The task
In the abstract below, write out the passage that begins at "Although there are" and stops after "and after 1990.", swapping "migrants" for "newcomers".

Provided text
━━━━━━━━━━━━━━━━━━━━━━━━━━━━━━

Abstract
It is believed that social and spatial polarization has intensified in German cities due to globalization. We find this recognition in the discourse on the “Socially Integrative City Program,” which has been conducted as a common task of the Federal and Länder governments of Germany since 1999. There is, however, little empirical research on the degree to which polarization has intensified in the process of globalization. The purpose of this article is to examine this theme using the case of Dortmund. This city is in the Land of North Rhine-Westphalia, which tackled the problem of intraurban polarization earlier than the Federal government from the beginning of the 1990s. Dortmund is one of the cities that has worked hard to resolve the problem, and its policy was supported by the EU in the framework of the URBAN II program of during 2000 and 2006.
Although there are different views on the beginning of globalization, the author thinks that it has intensified since around 1990, because information and communication technology made significant advances around that time and has deeply influenced not only the economic but also the social and political spheres. In the case of Germany, we should take into account the unification of the Federal Republic and the Democratic Republic and the influx of migrants from all over the world, but especially from the former socialist countries, when we discuss the effects of the globalization on German society. Thus the present author compares the spatial segregation of foreign inhabitants before and after 1990.

━━━━━━━━━━━━━━━━━━━━━━━━━━━━━━

Records from a collection
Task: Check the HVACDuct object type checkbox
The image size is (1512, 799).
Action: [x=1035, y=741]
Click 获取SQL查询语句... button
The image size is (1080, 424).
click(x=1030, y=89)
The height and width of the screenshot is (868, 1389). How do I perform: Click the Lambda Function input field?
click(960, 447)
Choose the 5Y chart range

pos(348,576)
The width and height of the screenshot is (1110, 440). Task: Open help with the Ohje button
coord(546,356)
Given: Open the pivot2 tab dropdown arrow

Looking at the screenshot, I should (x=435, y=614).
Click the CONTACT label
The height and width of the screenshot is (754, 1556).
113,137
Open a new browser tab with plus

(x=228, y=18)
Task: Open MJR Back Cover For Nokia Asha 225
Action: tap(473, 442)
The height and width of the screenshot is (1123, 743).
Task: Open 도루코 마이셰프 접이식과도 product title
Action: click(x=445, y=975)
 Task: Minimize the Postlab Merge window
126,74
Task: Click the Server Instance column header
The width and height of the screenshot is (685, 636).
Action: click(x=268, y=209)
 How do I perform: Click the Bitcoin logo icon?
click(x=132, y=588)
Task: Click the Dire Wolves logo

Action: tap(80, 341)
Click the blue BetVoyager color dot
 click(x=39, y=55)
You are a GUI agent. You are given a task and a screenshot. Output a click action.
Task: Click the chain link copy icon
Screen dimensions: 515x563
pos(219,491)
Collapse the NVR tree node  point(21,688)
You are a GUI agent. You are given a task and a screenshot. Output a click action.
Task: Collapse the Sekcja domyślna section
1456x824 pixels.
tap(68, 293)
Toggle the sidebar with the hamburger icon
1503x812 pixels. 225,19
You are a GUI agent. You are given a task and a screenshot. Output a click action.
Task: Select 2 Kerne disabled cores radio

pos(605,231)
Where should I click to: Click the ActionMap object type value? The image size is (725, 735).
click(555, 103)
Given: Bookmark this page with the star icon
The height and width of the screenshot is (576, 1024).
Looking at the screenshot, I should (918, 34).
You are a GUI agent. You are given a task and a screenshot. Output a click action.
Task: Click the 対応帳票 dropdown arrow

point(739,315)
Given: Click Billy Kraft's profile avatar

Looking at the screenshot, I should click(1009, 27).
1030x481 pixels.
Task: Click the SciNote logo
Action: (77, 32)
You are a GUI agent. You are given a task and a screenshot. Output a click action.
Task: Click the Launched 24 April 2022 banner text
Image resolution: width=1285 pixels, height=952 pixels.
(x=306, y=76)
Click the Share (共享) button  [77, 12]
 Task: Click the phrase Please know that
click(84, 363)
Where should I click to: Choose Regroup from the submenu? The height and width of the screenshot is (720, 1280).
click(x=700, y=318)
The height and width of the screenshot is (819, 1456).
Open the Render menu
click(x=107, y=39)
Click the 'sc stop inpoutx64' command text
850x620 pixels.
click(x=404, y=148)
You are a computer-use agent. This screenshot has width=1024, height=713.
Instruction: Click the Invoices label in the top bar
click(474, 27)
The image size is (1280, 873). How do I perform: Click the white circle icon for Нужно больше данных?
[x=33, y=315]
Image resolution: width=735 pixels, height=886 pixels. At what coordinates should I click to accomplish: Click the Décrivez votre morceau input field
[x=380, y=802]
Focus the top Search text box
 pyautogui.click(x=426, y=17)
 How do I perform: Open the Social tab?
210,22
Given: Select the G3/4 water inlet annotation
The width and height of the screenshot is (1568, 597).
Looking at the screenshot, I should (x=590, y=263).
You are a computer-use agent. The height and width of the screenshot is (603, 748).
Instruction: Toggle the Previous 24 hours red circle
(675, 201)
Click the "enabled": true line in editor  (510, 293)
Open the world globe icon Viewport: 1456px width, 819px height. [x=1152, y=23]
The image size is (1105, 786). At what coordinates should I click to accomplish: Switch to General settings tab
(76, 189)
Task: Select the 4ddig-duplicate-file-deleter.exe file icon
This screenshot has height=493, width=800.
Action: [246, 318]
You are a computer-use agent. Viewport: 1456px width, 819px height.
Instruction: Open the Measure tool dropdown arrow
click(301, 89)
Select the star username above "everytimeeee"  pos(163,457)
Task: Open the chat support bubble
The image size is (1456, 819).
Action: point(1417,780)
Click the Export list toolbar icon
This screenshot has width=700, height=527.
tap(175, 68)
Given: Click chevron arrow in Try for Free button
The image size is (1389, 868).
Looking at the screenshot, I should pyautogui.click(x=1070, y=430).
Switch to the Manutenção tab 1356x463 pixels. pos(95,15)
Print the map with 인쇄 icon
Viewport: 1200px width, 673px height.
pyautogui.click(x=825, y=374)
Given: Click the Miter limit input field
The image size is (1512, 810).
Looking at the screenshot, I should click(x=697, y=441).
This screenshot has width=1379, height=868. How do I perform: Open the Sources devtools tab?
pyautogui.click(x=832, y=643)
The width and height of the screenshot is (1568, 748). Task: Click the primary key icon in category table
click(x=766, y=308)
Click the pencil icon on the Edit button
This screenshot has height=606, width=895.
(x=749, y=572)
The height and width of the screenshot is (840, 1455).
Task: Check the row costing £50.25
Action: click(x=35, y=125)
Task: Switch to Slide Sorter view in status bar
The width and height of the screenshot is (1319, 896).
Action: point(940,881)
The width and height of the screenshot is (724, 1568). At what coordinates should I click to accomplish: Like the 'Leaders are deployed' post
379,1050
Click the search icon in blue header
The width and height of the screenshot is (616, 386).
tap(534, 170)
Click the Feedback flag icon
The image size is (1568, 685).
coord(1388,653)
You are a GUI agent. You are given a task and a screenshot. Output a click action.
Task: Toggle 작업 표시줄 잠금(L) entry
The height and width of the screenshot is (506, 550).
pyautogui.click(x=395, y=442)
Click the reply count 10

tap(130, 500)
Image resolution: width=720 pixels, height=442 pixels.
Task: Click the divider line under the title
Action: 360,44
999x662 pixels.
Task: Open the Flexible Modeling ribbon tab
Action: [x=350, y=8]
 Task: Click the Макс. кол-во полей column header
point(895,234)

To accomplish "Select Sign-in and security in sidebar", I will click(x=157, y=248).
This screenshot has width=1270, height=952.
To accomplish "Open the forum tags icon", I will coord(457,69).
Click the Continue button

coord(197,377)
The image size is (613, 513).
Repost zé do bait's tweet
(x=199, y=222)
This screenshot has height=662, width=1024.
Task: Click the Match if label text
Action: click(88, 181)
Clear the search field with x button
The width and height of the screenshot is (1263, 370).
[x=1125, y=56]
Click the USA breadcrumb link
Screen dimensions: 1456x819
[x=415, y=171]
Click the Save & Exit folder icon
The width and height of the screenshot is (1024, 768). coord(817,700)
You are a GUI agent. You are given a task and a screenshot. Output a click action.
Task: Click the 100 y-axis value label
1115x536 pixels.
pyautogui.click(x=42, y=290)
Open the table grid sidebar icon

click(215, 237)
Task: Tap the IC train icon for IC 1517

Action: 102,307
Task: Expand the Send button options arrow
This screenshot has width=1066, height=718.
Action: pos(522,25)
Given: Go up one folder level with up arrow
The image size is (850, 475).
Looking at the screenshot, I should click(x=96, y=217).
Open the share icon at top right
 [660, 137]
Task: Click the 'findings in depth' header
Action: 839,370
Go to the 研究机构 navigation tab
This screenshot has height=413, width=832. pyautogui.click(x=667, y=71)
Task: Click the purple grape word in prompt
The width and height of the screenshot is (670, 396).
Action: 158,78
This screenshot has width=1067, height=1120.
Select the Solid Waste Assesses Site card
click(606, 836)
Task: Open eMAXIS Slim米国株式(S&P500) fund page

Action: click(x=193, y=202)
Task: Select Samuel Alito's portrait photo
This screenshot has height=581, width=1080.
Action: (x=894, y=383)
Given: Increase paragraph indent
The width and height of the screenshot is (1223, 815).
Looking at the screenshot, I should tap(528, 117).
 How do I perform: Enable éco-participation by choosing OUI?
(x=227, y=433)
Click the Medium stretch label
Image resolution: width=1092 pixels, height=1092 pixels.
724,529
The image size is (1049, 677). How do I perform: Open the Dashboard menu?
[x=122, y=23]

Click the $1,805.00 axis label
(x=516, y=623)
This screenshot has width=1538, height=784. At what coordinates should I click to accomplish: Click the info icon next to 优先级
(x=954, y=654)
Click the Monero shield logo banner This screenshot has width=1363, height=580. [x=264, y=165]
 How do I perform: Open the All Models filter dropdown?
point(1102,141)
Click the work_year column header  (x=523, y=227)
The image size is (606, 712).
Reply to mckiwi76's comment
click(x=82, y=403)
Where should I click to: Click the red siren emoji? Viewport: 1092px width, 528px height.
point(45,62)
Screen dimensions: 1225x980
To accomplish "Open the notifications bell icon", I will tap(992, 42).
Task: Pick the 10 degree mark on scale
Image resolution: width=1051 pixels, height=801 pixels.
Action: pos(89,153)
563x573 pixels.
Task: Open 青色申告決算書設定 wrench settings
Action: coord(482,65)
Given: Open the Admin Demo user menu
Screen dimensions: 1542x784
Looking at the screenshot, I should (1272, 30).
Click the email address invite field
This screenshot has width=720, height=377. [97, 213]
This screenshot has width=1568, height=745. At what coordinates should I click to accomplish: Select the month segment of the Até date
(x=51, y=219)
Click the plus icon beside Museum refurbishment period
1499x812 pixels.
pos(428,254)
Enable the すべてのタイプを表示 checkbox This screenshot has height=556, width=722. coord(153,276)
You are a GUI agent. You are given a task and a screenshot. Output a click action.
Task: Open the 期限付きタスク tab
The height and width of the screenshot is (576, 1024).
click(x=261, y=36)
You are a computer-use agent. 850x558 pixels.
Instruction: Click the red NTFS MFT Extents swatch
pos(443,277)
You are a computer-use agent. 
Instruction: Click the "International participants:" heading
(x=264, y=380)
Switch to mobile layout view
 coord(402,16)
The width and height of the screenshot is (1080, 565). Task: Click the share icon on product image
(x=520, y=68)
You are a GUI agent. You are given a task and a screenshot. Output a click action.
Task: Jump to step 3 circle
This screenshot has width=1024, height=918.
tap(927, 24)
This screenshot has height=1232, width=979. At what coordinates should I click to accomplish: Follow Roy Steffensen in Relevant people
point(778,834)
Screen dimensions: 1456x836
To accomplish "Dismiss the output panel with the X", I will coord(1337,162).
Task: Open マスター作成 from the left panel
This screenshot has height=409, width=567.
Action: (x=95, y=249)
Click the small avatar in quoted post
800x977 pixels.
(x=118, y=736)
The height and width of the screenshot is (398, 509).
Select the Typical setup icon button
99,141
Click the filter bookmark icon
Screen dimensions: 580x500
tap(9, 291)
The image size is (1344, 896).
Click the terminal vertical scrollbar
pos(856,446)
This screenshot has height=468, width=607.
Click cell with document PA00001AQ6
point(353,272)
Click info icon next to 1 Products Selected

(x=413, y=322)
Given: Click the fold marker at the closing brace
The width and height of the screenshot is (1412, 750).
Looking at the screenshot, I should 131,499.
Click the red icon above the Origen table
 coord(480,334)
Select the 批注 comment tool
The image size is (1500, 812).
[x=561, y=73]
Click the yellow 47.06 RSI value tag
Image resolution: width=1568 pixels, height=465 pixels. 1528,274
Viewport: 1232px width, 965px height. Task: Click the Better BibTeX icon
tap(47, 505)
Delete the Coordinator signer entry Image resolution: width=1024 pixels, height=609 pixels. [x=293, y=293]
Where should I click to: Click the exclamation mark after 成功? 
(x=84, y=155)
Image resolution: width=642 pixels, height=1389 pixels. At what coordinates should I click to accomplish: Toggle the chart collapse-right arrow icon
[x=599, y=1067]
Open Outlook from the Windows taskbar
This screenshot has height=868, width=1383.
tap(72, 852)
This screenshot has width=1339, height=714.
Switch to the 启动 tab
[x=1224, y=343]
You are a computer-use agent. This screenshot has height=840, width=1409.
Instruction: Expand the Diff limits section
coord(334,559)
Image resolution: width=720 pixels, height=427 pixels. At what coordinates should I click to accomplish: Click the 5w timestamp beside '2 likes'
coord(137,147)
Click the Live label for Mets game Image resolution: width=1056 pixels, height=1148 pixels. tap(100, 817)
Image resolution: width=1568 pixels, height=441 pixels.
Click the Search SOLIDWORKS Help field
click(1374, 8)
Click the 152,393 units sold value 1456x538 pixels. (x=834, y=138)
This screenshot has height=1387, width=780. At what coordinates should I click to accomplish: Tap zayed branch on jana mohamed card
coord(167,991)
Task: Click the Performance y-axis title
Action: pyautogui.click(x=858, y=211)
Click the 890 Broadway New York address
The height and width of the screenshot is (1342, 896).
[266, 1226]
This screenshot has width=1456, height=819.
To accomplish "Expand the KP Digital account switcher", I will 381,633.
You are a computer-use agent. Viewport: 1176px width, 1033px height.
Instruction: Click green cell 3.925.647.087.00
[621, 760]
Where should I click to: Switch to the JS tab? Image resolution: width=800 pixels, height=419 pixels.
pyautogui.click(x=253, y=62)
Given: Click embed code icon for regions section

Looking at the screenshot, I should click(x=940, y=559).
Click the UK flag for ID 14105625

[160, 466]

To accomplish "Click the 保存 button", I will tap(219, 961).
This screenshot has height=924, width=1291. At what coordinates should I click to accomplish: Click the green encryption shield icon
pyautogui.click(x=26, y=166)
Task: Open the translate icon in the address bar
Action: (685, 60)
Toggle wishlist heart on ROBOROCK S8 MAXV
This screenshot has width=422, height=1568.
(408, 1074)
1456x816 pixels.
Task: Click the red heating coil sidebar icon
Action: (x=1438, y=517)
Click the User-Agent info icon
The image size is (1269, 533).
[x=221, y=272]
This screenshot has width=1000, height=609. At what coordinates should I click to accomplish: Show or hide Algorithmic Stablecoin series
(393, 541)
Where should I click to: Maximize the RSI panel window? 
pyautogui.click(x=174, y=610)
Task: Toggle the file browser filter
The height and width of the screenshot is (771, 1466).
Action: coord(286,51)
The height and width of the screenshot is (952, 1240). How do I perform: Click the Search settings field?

━━━━━━━━━━━━━━━━━━━━━━━━━━━━━━

Answer to the exercise
Although there are different views on the beginning of globalization, the author thinks that it has intensified since around 1990, because information and communication technology made significant advances around that time and has deeply influenced not only the economic but also the social and political spheres. In the case of Germany, we should take into account the unification of the Federal Republic and the Democratic Republic and the influx of newcomers from all over the world, but especially from the former socialist countries, when we discuss the effects of the globalization on German society. Thus the present author compares the spatial segregation of foreign inhabitants before and after 1990.